Saved entries
** Begin **

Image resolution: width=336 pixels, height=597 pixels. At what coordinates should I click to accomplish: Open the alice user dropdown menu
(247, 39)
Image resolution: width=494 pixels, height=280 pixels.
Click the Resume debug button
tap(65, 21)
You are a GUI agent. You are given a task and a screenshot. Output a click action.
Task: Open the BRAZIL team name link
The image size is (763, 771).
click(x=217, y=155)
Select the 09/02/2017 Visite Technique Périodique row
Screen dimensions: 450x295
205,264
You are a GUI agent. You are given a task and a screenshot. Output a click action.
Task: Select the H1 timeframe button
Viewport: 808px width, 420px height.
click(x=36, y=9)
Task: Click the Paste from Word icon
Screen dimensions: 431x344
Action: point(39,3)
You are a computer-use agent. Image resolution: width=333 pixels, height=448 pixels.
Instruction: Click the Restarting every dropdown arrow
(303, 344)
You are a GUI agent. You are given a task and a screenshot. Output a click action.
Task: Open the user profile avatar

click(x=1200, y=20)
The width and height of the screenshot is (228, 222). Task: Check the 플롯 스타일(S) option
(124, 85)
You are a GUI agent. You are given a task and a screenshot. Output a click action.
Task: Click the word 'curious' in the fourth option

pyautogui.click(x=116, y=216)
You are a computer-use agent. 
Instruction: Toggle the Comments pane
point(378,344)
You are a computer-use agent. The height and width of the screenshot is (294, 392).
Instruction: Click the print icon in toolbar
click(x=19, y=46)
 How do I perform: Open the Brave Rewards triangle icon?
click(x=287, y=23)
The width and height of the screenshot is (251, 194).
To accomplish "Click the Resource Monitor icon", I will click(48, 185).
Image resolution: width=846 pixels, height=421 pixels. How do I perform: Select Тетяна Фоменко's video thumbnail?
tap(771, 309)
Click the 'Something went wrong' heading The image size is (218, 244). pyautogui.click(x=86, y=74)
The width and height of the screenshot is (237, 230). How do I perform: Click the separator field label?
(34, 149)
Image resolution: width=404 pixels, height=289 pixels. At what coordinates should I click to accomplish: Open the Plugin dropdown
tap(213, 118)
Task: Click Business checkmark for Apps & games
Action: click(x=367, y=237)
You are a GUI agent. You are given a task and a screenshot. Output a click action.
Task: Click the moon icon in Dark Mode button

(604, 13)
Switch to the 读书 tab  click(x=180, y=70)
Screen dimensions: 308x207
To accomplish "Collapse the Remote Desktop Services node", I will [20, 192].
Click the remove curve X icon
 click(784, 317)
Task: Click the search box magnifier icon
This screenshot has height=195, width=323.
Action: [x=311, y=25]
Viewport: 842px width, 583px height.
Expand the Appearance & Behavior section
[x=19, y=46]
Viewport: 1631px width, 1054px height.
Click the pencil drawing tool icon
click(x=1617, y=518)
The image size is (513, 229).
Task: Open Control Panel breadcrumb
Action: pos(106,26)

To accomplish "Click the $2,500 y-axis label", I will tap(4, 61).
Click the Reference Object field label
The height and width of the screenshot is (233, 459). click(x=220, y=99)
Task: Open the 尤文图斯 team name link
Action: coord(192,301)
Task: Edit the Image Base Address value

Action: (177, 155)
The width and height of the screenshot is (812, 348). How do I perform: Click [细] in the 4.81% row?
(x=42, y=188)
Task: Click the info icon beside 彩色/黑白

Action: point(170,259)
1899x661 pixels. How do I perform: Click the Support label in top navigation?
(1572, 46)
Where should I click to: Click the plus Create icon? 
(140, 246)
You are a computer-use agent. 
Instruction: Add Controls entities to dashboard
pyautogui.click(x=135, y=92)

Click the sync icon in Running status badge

** End **

| Task brief |
Repeat the data above word for word, starting at the line with "You are a computer-use agent. The" and ending with the line with "will [20, 192].", both included.

| Exercise result |
You are a computer-use agent. The height and width of the screenshot is (294, 392).
Instruction: Click the print icon in toolbar
click(x=19, y=46)
 How do I perform: Open the Brave Rewards triangle icon?
click(x=287, y=23)
The width and height of the screenshot is (251, 194).
To accomplish "Click the Resource Monitor icon", I will click(48, 185).
Image resolution: width=846 pixels, height=421 pixels. How do I perform: Select Тетяна Фоменко's video thumbnail?
tap(771, 309)
Click the 'Something went wrong' heading The image size is (218, 244). pyautogui.click(x=86, y=74)
The width and height of the screenshot is (237, 230). How do I perform: Click the separator field label?
(34, 149)
Image resolution: width=404 pixels, height=289 pixels. At what coordinates should I click to accomplish: Open the Plugin dropdown
tap(213, 118)
Task: Click Business checkmark for Apps & games
Action: click(x=367, y=237)
You are a GUI agent. You are given a task and a screenshot. Output a click action.
Task: Click the moon icon in Dark Mode button

(604, 13)
Switch to the 读书 tab  click(x=180, y=70)
Screen dimensions: 308x207
To accomplish "Collapse the Remote Desktop Services node", I will [20, 192].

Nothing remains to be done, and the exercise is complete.